# EXERCISE INSTRUCTIONS
Can you reproduce all of the data below, swapping every "orange" for "green" and leaving everything else unchanged?

# EXTRACTED RECORDS
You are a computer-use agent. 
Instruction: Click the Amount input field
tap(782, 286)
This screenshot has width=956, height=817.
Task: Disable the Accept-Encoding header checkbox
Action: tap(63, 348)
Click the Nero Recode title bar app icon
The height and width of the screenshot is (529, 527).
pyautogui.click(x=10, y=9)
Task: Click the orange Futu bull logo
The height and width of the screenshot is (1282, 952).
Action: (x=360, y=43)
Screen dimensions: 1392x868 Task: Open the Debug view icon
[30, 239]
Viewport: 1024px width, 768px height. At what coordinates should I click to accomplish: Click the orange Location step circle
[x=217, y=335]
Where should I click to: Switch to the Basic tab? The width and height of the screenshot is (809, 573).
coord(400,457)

# TASK ANSWER
You are a computer-use agent. 
Instruction: Click the Amount input field
tap(782, 286)
This screenshot has width=956, height=817.
Task: Disable the Accept-Encoding header checkbox
Action: tap(63, 348)
Click the Nero Recode title bar app icon
The height and width of the screenshot is (529, 527).
pyautogui.click(x=10, y=9)
Task: Click the green Futu bull logo
The height and width of the screenshot is (1282, 952).
Action: (x=360, y=43)
Screen dimensions: 1392x868 Task: Open the Debug view icon
[30, 239]
Viewport: 1024px width, 768px height. At what coordinates should I click to accomplish: Click the green Location step circle
[x=217, y=335]
Where should I click to: Switch to the Basic tab? The width and height of the screenshot is (809, 573).
coord(400,457)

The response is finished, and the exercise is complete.